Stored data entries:
===

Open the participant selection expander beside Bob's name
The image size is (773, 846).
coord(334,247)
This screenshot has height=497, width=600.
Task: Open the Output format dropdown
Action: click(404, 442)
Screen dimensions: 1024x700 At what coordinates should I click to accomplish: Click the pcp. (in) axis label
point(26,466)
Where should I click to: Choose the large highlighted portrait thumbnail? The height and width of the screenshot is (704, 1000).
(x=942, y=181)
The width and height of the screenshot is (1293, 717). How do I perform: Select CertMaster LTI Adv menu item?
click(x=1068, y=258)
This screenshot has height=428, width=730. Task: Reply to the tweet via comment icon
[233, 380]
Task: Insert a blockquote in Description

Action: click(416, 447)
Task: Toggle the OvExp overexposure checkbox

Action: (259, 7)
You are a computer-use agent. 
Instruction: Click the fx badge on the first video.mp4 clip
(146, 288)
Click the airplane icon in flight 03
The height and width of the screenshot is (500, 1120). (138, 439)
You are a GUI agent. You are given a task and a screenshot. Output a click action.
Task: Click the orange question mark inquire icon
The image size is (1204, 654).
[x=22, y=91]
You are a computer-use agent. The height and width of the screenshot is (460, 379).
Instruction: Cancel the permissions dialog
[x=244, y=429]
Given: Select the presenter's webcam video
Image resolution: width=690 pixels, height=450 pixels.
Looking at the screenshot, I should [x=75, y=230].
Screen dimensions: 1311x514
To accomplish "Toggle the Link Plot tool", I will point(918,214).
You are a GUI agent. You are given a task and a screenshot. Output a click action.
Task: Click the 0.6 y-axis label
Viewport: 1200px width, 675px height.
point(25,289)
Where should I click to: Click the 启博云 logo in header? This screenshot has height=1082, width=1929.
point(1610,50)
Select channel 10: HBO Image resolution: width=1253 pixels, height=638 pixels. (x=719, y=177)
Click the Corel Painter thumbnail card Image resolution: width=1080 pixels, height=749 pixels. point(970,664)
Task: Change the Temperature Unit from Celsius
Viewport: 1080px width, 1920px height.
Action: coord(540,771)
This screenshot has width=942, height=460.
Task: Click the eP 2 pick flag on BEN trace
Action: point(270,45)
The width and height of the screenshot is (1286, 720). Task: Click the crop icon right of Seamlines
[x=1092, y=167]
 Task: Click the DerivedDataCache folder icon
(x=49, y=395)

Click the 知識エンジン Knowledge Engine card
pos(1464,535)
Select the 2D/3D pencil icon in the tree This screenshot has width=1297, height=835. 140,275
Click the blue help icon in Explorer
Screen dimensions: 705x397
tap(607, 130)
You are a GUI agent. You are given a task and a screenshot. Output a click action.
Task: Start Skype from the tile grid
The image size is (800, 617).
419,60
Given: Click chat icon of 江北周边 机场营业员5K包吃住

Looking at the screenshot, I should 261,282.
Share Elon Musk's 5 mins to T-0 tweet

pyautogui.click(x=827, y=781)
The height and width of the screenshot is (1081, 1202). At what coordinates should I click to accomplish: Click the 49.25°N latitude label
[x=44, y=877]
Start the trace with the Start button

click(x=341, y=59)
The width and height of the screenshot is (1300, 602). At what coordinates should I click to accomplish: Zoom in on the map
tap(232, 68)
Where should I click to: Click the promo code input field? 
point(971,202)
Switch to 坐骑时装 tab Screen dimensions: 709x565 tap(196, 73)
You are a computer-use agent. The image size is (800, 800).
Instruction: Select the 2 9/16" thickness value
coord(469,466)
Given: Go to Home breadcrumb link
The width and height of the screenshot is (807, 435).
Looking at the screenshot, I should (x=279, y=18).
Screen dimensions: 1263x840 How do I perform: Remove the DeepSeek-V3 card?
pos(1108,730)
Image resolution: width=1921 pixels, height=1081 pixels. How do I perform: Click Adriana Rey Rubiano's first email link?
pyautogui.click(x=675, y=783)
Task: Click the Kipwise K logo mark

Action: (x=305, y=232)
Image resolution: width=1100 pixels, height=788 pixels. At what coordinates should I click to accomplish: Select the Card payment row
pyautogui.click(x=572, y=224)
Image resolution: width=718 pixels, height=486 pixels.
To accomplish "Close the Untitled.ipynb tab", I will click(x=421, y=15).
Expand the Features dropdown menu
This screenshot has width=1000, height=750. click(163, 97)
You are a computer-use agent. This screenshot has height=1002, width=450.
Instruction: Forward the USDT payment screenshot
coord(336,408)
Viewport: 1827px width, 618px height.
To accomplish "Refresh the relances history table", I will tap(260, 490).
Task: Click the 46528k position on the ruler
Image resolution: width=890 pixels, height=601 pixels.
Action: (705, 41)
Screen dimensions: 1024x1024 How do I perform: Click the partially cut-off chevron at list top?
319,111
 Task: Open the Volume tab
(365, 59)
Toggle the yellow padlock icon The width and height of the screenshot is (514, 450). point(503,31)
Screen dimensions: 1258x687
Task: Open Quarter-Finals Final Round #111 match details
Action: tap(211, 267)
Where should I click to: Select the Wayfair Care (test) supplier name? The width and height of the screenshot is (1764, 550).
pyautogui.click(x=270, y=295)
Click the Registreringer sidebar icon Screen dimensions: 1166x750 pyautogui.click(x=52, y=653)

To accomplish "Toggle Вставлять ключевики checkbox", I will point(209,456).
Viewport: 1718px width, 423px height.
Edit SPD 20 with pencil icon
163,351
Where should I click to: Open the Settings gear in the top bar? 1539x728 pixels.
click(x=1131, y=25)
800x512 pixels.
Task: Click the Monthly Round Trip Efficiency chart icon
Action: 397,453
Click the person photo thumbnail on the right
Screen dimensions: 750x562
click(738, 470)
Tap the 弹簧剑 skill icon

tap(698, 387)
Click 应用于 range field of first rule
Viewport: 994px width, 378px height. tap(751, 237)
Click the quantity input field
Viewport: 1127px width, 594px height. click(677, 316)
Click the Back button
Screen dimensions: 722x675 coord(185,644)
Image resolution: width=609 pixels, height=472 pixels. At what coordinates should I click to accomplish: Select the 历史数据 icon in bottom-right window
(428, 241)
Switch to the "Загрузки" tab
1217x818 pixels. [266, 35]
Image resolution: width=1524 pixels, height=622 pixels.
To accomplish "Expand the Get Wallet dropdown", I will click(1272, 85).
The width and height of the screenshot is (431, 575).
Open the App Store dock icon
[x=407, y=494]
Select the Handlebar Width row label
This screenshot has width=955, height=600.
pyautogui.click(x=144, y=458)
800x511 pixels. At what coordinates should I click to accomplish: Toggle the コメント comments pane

===

| ASSIGNMENT |
Please quote the records above exactly, without skipping a line.

| RESPONSE AREA |
Open the participant selection expander beside Bob's name
The image size is (773, 846).
coord(334,247)
This screenshot has height=497, width=600.
Task: Open the Output format dropdown
Action: click(404, 442)
Screen dimensions: 1024x700 At what coordinates should I click to accomplish: Click the pcp. (in) axis label
point(26,466)
Where should I click to: Choose the large highlighted portrait thumbnail? The height and width of the screenshot is (704, 1000).
(x=942, y=181)
The width and height of the screenshot is (1293, 717). How do I perform: Select CertMaster LTI Adv menu item?
click(x=1068, y=258)
This screenshot has height=428, width=730. Task: Reply to the tweet via comment icon
[233, 380]
Task: Insert a blockquote in Description

Action: click(416, 447)
Task: Toggle the OvExp overexposure checkbox

Action: (259, 7)
You are a computer-use agent. 
Instruction: Click the fx badge on the first video.mp4 clip
(146, 288)
Click the airplane icon in flight 03
The height and width of the screenshot is (500, 1120). (138, 439)
You are a GUI agent. You are given a task and a screenshot. Output a click action.
Task: Click the orange question mark inquire icon
The image size is (1204, 654).
[x=22, y=91]
You are a computer-use agent. The height and width of the screenshot is (460, 379).
Instruction: Cancel the permissions dialog
[x=244, y=429]
Given: Select the presenter's webcam video
Image resolution: width=690 pixels, height=450 pixels.
Looking at the screenshot, I should [x=75, y=230].
Screen dimensions: 1311x514
To accomplish "Toggle the Link Plot tool", I will point(918,214).
You are a GUI agent. You are given a task and a screenshot. Output a click action.
Task: Click the 0.6 y-axis label
Viewport: 1200px width, 675px height.
point(25,289)
Where should I click to: Click the 启博云 logo in header? This screenshot has height=1082, width=1929.
point(1610,50)
Select channel 10: HBO Image resolution: width=1253 pixels, height=638 pixels. (x=719, y=177)
Click the Corel Painter thumbnail card Image resolution: width=1080 pixels, height=749 pixels. point(970,664)
Task: Change the Temperature Unit from Celsius
Viewport: 1080px width, 1920px height.
Action: coord(540,771)
This screenshot has width=942, height=460.
Task: Click the eP 2 pick flag on BEN trace
Action: point(270,45)
The width and height of the screenshot is (1286, 720). Task: Click the crop icon right of Seamlines
[x=1092, y=167]
 Task: Click the DerivedDataCache folder icon
(x=49, y=395)

Click the 知識エンジン Knowledge Engine card
pos(1464,535)
Select the 2D/3D pencil icon in the tree This screenshot has width=1297, height=835. 140,275
Click the blue help icon in Explorer
Screen dimensions: 705x397
tap(607, 130)
You are a GUI agent. You are given a task and a screenshot. Output a click action.
Task: Start Skype from the tile grid
The image size is (800, 617).
419,60
Given: Click chat icon of 江北周边 机场营业员5K包吃住

Looking at the screenshot, I should 261,282.
Share Elon Musk's 5 mins to T-0 tweet

pyautogui.click(x=827, y=781)
The height and width of the screenshot is (1081, 1202). At what coordinates should I click to accomplish: Click the 49.25°N latitude label
[x=44, y=877]
Start the trace with the Start button

click(x=341, y=59)
The width and height of the screenshot is (1300, 602). At what coordinates should I click to accomplish: Zoom in on the map
tap(232, 68)
Where should I click to: Click the promo code input field? 
point(971,202)
Switch to 坐骑时装 tab Screen dimensions: 709x565 tap(196, 73)
You are a computer-use agent. The image size is (800, 800).
Instruction: Select the 2 9/16" thickness value
coord(469,466)
Given: Go to Home breadcrumb link
The width and height of the screenshot is (807, 435).
Looking at the screenshot, I should (x=279, y=18).
Screen dimensions: 1263x840 How do I perform: Remove the DeepSeek-V3 card?
pos(1108,730)
Image resolution: width=1921 pixels, height=1081 pixels. How do I perform: Click Adriana Rey Rubiano's first email link?
pyautogui.click(x=675, y=783)
Task: Click the Kipwise K logo mark

Action: (x=305, y=232)
Image resolution: width=1100 pixels, height=788 pixels. At what coordinates should I click to accomplish: Select the Card payment row
pyautogui.click(x=572, y=224)
Image resolution: width=718 pixels, height=486 pixels.
To accomplish "Close the Untitled.ipynb tab", I will click(x=421, y=15).
Expand the Features dropdown menu
This screenshot has width=1000, height=750. click(163, 97)
You are a computer-use agent. This screenshot has height=1002, width=450.
Instruction: Forward the USDT payment screenshot
coord(336,408)
Viewport: 1827px width, 618px height.
To accomplish "Refresh the relances history table", I will tap(260, 490).
Task: Click the 46528k position on the ruler
Image resolution: width=890 pixels, height=601 pixels.
Action: (705, 41)
Screen dimensions: 1024x1024 How do I perform: Click the partially cut-off chevron at list top?
319,111
 Task: Open the Volume tab
(365, 59)
Toggle the yellow padlock icon The width and height of the screenshot is (514, 450). point(503,31)
Screen dimensions: 1258x687
Task: Open Quarter-Finals Final Round #111 match details
Action: tap(211, 267)
Where should I click to: Select the Wayfair Care (test) supplier name? The width and height of the screenshot is (1764, 550).
pyautogui.click(x=270, y=295)
Click the Registreringer sidebar icon Screen dimensions: 1166x750 pyautogui.click(x=52, y=653)

To accomplish "Toggle Вставлять ключевики checkbox", I will point(209,456).
Viewport: 1718px width, 423px height.
Edit SPD 20 with pencil icon
163,351
Where should I click to: Open the Settings gear in the top bar? 1539x728 pixels.
click(x=1131, y=25)
800x512 pixels.
Task: Click the Monthly Round Trip Efficiency chart icon
Action: 397,453
Click the person photo thumbnail on the right
Screen dimensions: 750x562
click(738, 470)
Tap the 弹簧剑 skill icon

tap(698, 387)
Click 应用于 range field of first rule
Viewport: 994px width, 378px height. tap(751, 237)
Click the quantity input field
Viewport: 1127px width, 594px height. click(677, 316)
Click the Back button
Screen dimensions: 722x675 coord(185,644)
Image resolution: width=609 pixels, height=472 pixels. At what coordinates should I click to accomplish: Select the 历史数据 icon in bottom-right window
(428, 241)
Switch to the "Загрузки" tab
1217x818 pixels. [266, 35]
Image resolution: width=1524 pixels, height=622 pixels.
To accomplish "Expand the Get Wallet dropdown", I will click(1272, 85).
The width and height of the screenshot is (431, 575).
Open the App Store dock icon
[x=407, y=494]
Select the Handlebar Width row label
This screenshot has width=955, height=600.
pyautogui.click(x=144, y=458)
800x511 pixels. At what coordinates should I click to accomplish: Toggle the コメント comments pane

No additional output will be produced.